I can imagine this being a class project… Perhaps it can be the Inquiry Project for a group (or two groups)? Maybe one group might write a grant and another might design the centers?  Would the PhD students in the class like to get involved with this is some way?

I am open to ideas… Any thoughts?

January 22nd, 2009

What about cursive – and all handwriting for that matter?

I just read this article in the Boston Globe about penmenship.  The article discussed both sides of the issue that basically goes like this:  nobody writes anymore because everyone types, so teaching penmenship is an archaic use of our educational time vs. penmenship is an ancient art and people need to be able to write and read cursive as a complete, literate person.

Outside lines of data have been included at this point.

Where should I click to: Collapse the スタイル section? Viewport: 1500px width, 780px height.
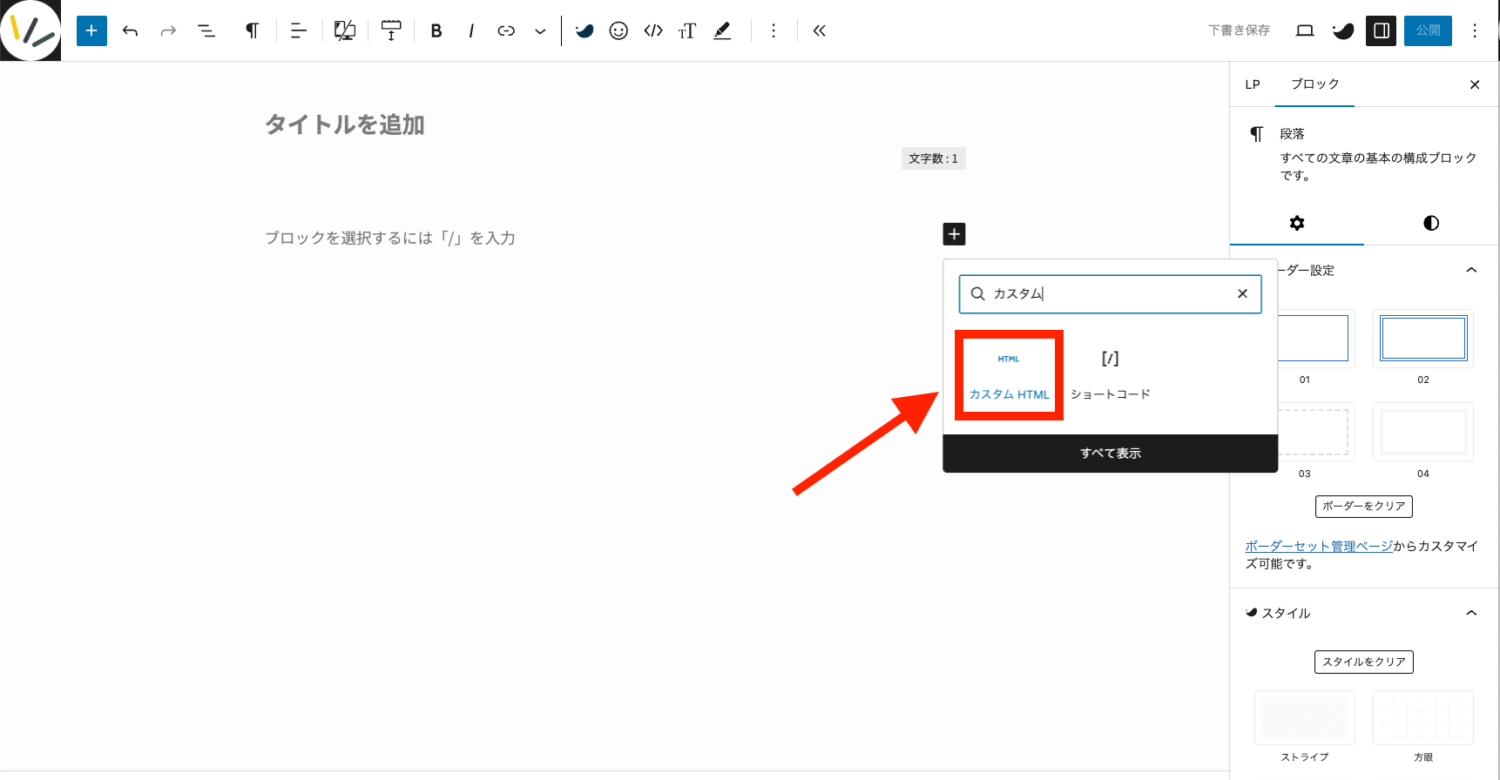1471,612
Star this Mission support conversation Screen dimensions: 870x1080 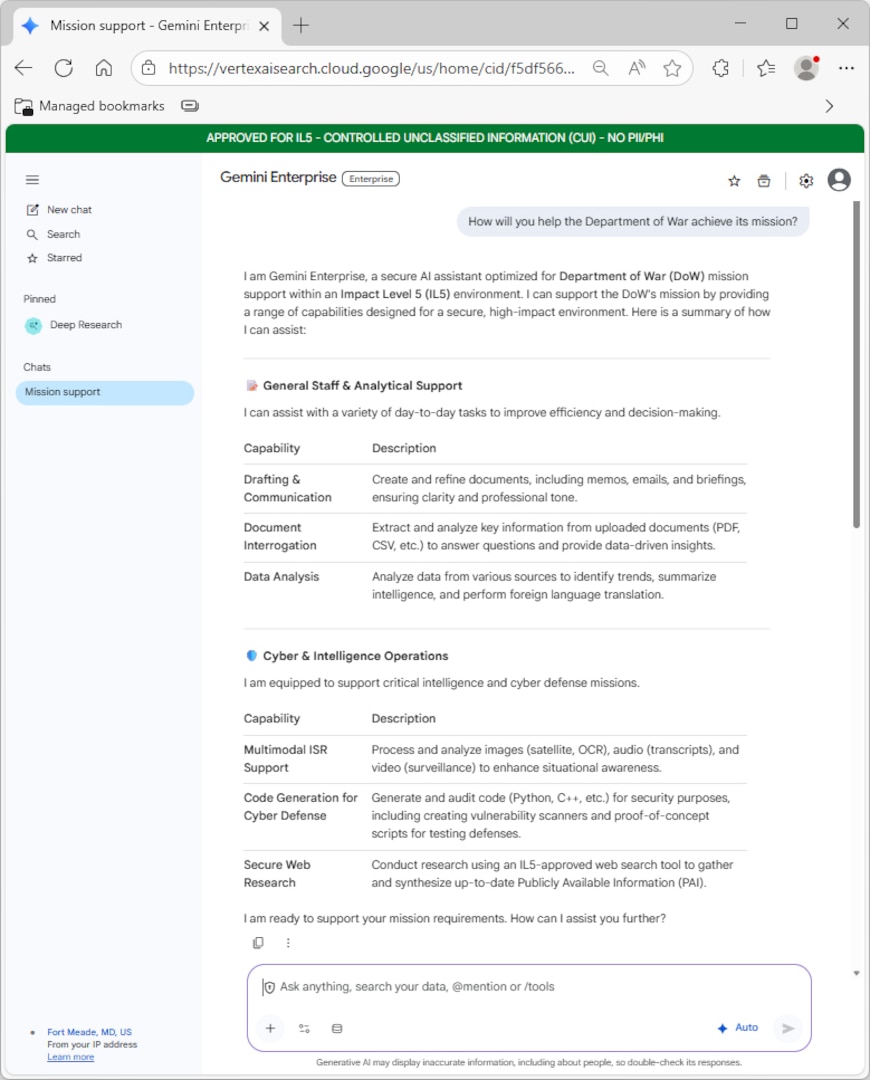pos(734,181)
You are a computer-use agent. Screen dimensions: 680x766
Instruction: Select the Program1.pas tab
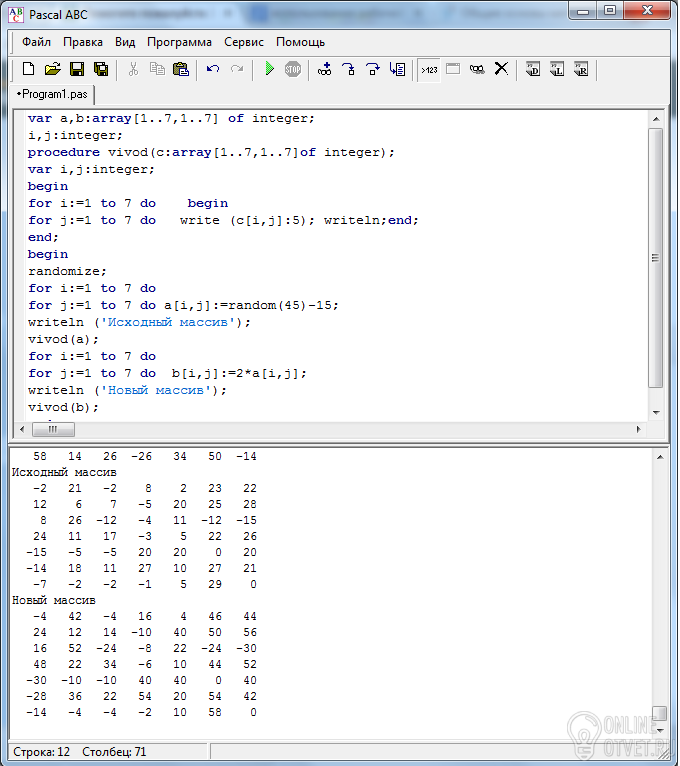(x=52, y=94)
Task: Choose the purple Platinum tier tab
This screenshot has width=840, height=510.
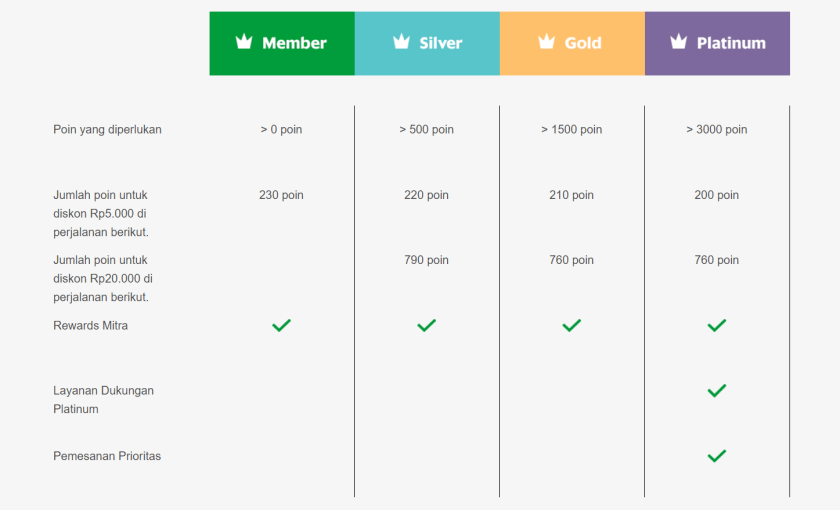Action: tap(717, 43)
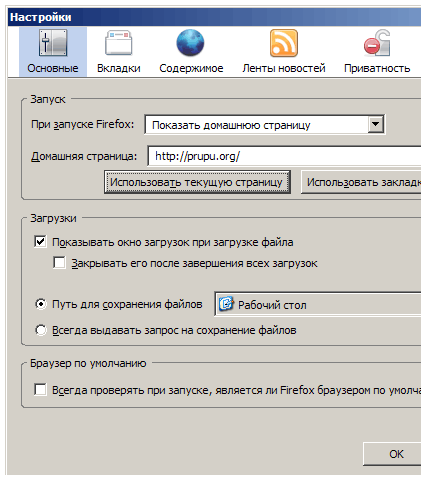Switch to the Вкладки label
This screenshot has width=426, height=480.
(119, 68)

I thought this was persuasive and a little sad – the idea that our handwriting was a distinct element of our personality.  I know that I have friends whose handwriting I don’t know or recognize.  Just the other day I was with a friend who wrote something down with me.  I looked at the piece of paper and was shocked that I didn’t know her handwriting.  When I was growing up, I knew my friends’ handwrititing as well as I knew their face or their voice.  My friend whose handwriting I don’t know:  she IMs me and texts me several times a day…

However much you studied your Palmer, though, your “hand” was distinctive – as personal as your voice or laugh. But as typewriters proliferated after World War II, handwriting gradually became less important. Authors typed their manuscripts and students typed their school papers. As telephones became universal, letter-writing virtually disappeared. In the e-mail age, most people seldom need to write more than a grocery list or a short note, or sign a check. It’s not only kids; many who formerly wrote fluently and neatly have forgotten how.

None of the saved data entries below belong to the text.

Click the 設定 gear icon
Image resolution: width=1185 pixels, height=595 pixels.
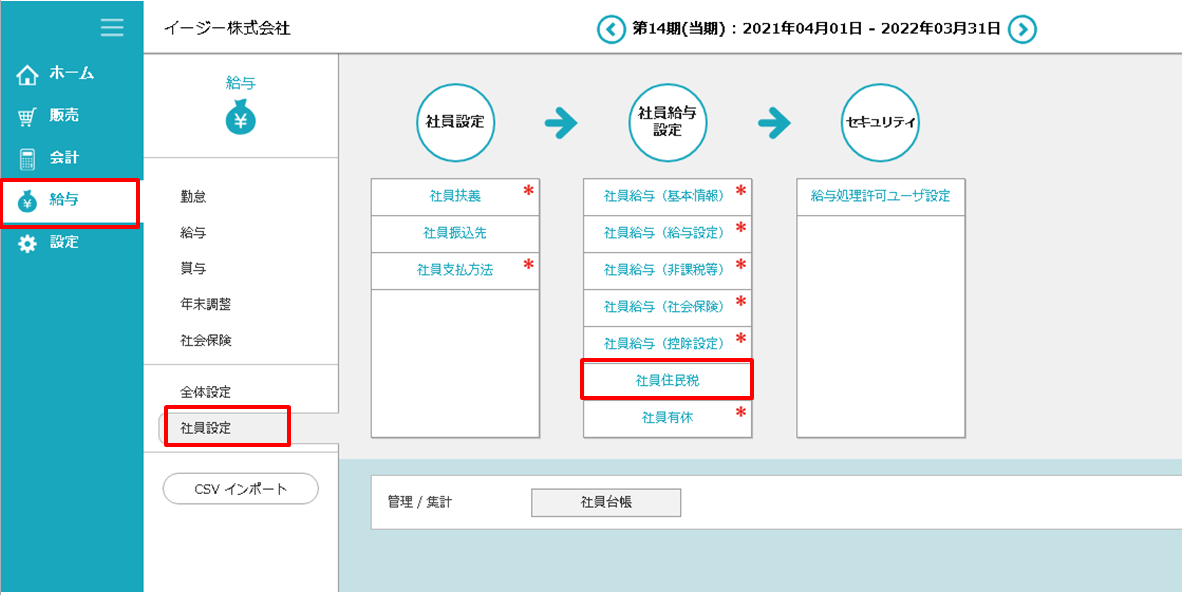pyautogui.click(x=27, y=243)
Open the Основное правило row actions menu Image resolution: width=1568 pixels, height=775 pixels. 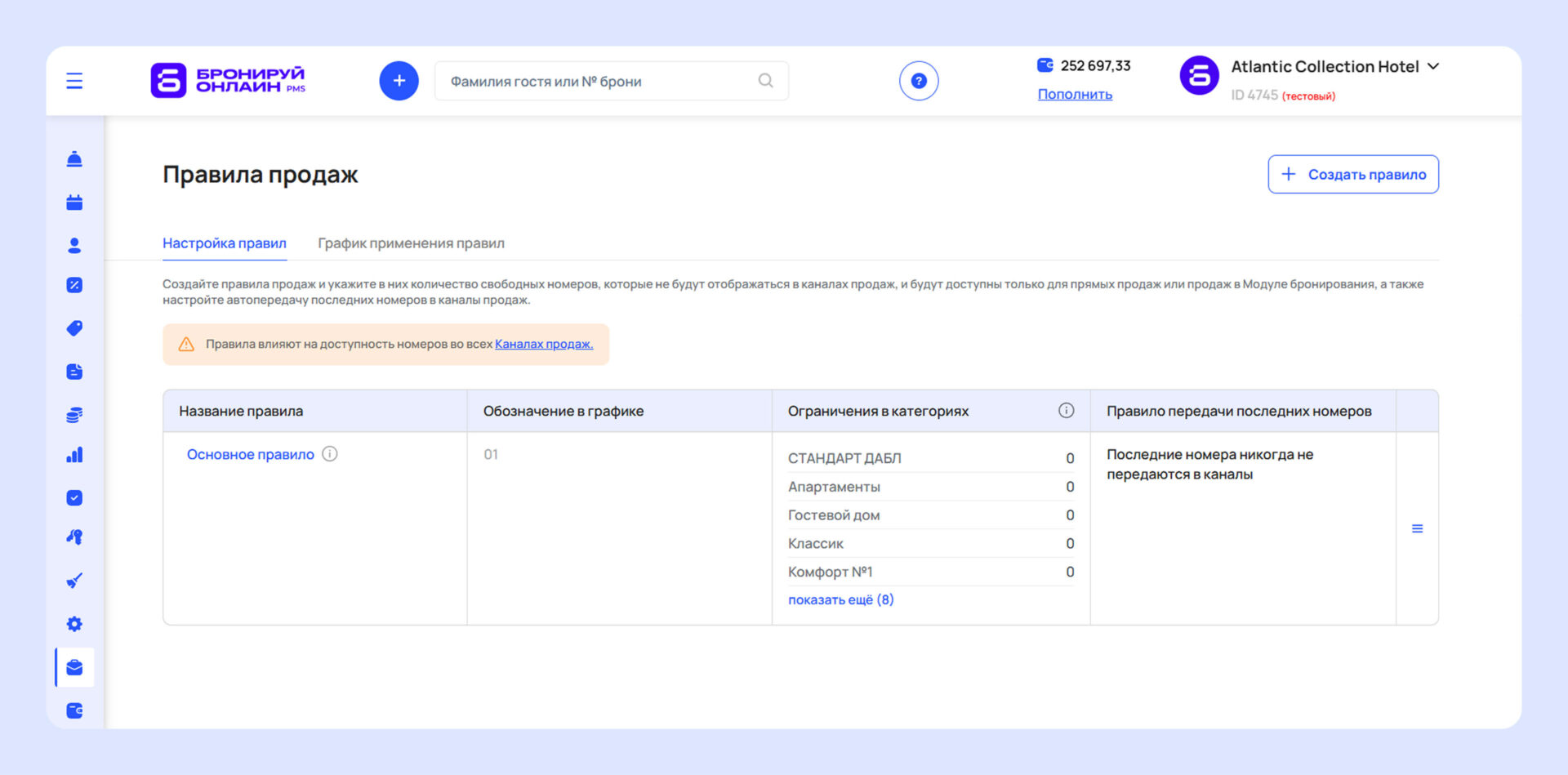1417,529
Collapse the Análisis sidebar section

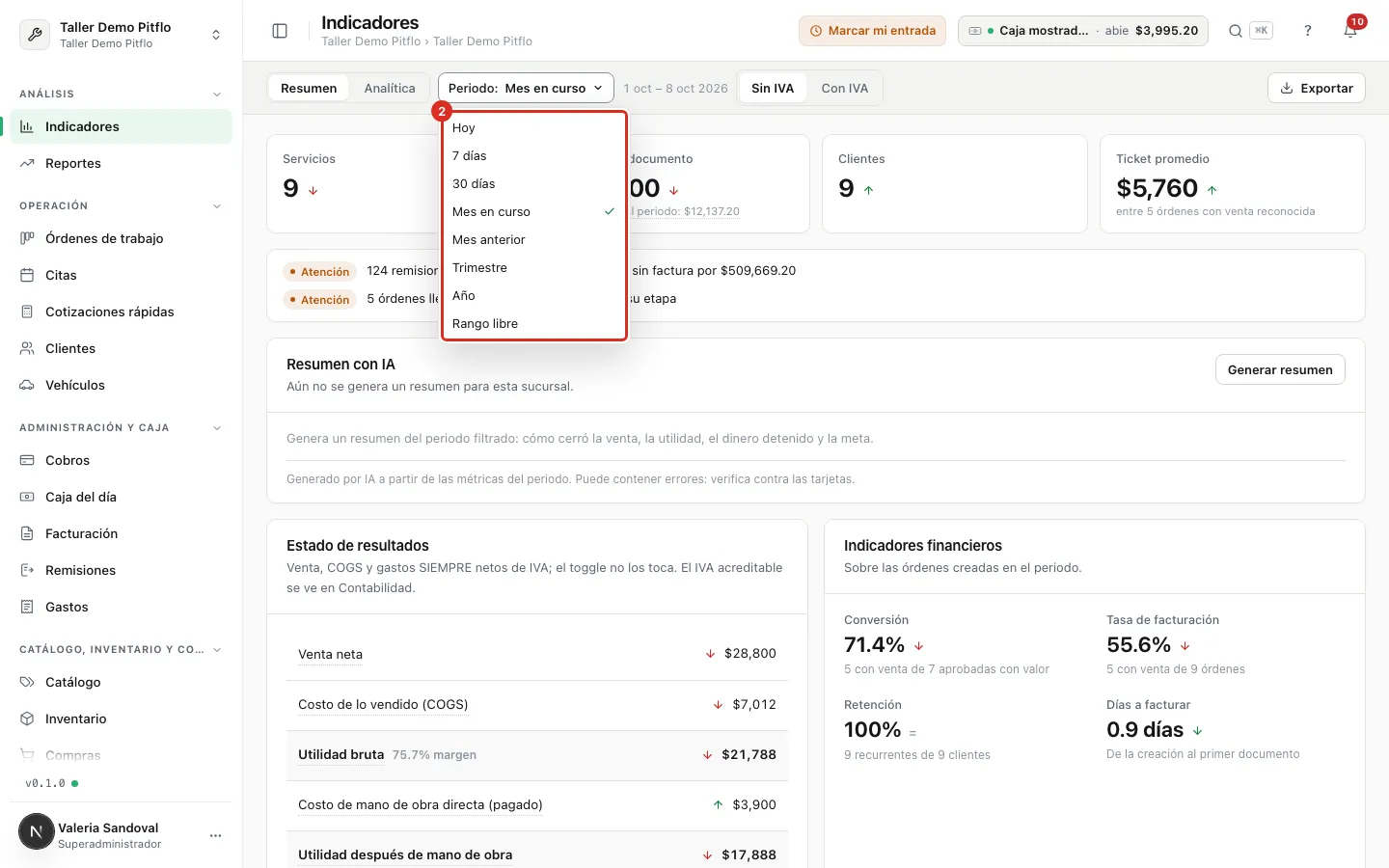217,94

but…  I found this to be just sort of scare rhetoric… I’m not sure how valid this argument is…

“It’s a very disturbing problem,” said Kate Gladstone of Albany, N.Y., who has a website specializing in handwriting improvement. “I see people in their 20s and 30s who cannot read cursive. If you cannot read all types of handwriting, you might find your grandma’s diary or something from 100 years ago, and not be able to read it.” There are practical concerns as well. Sometimes we don’t have a computer, or the professor won’t let us bring it to class to take notes. Or sometimes, as happened in New Orleans hospitals during Hurricane Katrina, computers lose power and medical orders and records have to be written out by hand.

I feel like most people who have a variety of literacy skills and who are generally well prepared for a 21st century literacies are still able to read handwriting and handwrite themselves.  Perhaps it’s not as beautiful, or distinctive, or careful, or practiced as years ago, but they can still communicate when they need to?  I’ve been to the Ninth Ward in New Orleans after Katrina, and the writing is still on many of the houses and all over the community.  I think those people, whether trained in cursive and penmenship, were able to communicated their messages in writing just fine.  

What do you think?  Is cursive and penmenship something that we should be holding on to or letting go?

When our tiny, sticky little students are learning to read and write, how much should we concern ourselves with the quality of the letters they draw?